Blake’s powers and gods are solid and huge and sometimes frightening. His philosophy has a simple enough basis: he rejects reason and law and conventional religion and says that mankind can be fulfilled only through the senses and the imagination. Blake’s short poems are always remarkable, always highly individual.

Prose in the Age of Reason

Daniel Defoe was a journalist, and that fact itself draws him to our own time. He is in many ways the father of the modern periodical, purveying opinion more than news, and The Review, which he founded in 1704, is the progenitor of a long line of well-informed magazines. He was capable of irony, however, and his Shortest Way with the Dissenters states gravely that those who do not belong to the Church of England should be hanged. This pamphlet was seriously taken by many, but when the authorities discovered they had been having their legs pulled, they put Defoe in prison. The most interesting of Defoe’s documentary works is A Journal of the Plague Year.

The novel develops with Samuel Richardson, a professional printer who took to novel-writing when he was fifty. He liked to help young women with the composition of their love-letters and was asked by a publisher to write a volume of model letters for use on various occasions. He was inspired to write a novel in the form of a series of letters, a novel that should implant a moral lesson in the minds of its readers. This novel was Pamela, or Virtue Rewarded.
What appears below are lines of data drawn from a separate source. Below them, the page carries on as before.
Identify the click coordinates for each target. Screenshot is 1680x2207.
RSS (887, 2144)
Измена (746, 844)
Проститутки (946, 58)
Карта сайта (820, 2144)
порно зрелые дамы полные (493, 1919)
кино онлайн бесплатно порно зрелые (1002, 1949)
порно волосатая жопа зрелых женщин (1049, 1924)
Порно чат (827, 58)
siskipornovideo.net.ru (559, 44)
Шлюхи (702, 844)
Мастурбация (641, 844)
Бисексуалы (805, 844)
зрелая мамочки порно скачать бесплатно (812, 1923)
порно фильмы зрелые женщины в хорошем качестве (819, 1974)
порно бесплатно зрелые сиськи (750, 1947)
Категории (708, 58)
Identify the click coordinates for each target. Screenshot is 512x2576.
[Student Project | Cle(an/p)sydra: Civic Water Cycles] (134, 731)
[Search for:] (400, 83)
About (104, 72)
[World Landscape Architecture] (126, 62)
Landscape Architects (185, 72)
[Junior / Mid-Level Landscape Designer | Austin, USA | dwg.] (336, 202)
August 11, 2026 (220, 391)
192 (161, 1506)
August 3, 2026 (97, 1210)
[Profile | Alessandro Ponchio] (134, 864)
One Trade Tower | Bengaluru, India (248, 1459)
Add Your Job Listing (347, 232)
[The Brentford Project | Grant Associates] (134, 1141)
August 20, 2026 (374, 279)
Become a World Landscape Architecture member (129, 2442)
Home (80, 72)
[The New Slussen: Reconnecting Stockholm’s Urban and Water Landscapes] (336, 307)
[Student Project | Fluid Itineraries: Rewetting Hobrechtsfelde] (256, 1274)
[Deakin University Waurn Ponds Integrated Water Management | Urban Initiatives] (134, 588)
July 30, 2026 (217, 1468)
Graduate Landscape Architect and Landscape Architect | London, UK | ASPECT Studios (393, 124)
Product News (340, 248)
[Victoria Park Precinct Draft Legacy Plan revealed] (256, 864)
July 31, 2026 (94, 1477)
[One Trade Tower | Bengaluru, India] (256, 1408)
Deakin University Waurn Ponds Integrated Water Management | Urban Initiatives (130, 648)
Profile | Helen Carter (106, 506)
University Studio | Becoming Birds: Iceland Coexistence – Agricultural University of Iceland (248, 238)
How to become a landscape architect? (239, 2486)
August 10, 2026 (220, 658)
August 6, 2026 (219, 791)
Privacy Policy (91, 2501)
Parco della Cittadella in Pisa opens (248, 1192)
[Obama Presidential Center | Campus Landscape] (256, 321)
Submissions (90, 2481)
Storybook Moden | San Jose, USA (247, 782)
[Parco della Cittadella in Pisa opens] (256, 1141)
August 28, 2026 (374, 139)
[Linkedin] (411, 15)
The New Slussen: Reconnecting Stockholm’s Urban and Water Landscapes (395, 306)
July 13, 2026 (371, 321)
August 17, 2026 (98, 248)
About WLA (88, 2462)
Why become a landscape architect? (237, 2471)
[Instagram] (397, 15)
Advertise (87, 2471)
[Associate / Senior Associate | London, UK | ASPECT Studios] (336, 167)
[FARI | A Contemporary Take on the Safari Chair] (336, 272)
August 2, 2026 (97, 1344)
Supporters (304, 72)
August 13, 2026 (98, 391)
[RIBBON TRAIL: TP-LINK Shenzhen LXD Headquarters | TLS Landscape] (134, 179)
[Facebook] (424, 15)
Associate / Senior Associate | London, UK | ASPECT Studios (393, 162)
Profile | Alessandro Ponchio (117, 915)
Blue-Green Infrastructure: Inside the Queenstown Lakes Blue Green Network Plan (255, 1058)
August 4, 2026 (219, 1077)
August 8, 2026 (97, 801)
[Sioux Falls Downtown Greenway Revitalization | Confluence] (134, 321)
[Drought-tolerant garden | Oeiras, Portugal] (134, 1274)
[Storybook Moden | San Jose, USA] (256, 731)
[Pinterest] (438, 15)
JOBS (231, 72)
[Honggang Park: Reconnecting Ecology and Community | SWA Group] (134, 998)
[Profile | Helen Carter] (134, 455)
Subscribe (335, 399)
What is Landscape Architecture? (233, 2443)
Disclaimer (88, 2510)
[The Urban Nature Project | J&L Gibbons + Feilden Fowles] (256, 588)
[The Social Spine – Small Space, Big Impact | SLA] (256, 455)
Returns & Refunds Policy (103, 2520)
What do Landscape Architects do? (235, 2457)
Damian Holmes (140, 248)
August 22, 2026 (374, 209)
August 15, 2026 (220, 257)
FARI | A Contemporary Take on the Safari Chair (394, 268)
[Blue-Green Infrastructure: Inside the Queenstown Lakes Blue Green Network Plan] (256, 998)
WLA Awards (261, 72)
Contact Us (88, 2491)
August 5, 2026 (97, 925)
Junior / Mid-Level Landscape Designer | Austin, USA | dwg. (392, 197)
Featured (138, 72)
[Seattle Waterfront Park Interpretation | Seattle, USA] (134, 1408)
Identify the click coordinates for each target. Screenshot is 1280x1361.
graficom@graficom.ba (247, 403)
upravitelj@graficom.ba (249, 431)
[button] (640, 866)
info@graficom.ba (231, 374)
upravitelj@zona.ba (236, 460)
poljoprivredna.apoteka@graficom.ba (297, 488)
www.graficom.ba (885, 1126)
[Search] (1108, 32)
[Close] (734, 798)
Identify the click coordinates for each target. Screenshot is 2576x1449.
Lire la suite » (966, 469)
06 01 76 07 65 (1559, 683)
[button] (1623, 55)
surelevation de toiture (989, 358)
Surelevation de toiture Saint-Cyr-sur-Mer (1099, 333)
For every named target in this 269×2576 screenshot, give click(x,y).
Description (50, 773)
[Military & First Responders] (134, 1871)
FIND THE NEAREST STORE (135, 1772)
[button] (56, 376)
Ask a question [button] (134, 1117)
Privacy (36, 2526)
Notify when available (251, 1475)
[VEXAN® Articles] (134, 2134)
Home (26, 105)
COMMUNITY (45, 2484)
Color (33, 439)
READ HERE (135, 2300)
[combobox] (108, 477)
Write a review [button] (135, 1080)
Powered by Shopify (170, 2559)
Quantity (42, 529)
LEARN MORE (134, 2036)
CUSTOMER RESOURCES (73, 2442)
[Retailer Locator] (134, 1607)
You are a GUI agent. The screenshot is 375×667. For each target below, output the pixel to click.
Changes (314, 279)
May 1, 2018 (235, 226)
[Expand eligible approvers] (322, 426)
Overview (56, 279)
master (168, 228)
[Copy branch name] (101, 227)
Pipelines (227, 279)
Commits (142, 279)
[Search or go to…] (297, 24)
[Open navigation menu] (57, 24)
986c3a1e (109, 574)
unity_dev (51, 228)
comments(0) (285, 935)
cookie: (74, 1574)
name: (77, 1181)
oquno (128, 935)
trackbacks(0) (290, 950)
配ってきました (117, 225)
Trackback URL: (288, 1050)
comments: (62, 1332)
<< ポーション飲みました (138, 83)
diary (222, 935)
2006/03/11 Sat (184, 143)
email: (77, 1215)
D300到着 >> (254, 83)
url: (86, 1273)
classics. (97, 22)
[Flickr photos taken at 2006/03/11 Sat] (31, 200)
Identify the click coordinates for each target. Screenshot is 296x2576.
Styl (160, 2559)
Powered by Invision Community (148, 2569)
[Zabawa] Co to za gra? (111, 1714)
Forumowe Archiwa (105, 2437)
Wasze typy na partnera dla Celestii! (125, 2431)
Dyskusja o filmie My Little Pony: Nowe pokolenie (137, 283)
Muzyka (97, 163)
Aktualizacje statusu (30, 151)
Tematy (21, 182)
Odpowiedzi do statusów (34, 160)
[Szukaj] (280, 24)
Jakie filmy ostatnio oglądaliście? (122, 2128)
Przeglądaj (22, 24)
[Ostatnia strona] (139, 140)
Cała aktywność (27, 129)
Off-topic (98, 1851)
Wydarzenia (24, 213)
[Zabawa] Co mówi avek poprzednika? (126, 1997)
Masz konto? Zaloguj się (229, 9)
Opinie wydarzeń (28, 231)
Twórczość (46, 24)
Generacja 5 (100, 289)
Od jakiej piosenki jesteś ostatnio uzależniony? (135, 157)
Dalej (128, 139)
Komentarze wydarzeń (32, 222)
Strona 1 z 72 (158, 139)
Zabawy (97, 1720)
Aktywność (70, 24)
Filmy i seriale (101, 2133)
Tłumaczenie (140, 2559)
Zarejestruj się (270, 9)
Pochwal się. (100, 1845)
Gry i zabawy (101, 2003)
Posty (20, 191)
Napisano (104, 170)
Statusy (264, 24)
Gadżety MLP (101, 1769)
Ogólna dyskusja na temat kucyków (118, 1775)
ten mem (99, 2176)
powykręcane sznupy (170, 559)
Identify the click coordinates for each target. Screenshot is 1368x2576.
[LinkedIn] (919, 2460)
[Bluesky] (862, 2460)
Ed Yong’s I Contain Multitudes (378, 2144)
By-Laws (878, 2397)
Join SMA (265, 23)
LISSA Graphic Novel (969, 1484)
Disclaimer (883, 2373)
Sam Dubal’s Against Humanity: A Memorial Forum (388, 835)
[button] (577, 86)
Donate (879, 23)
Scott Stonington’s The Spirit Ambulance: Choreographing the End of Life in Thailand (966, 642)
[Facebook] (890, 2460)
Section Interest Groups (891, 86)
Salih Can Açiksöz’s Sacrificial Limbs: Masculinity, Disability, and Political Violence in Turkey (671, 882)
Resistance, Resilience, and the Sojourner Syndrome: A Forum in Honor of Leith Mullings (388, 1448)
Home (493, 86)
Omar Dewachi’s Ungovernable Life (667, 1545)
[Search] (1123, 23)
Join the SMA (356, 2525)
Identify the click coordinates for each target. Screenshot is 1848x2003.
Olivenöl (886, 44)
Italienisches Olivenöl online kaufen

It is a strange sort of reward, and a strange basis for marriage, according to our modern view, but this moral persists in cheap novelettes and magazines even today.

The greatest novelist of the century is Henry Fielding. He started his novel-writing career almost by accident. Moved to write a parody of Pamela, he found his Joseph Andrews developing into something far bigger than a mere skit. With Fielding, one is inclined to use the term picaresque, a term originally applicable only to novels in which the leading character is a rogue. It is a term that lends itself to the description of all novels in which the bulk of the action takes place on the road, on a journey, and in which eccentric and low-life characters appear. Fielding’s Jonathan Wild is truly picaresque.

Tobias Smollett is responsible for Roderick Random, Peregrine Pickle, and Humphry Clinker. Roderick Random is the first of a long line of novels about life at sea, a line that can boast distinguished names like Conrad and Herman Melville.

Laurence Sterne produced a remarkable and eccentric novel in his Tristram Shandy, which breaks all the rules, even of language and punctuation, and deliberately excludes all suggestions of a plot, so that—despite the considerable length of the book—nobody gets anywhere, nothing really happens, and the hero does not succeed even in getting himself born until halfway through! The author deliberately hinders all movement: just when we think a story is about to develop, Sterne introduces an incredible digression. There are lewd jokes, patches of sentimentality—often saved, just in time, from becoming mawkish by an ironical stroke—and grotesque Rabelaisian episodes.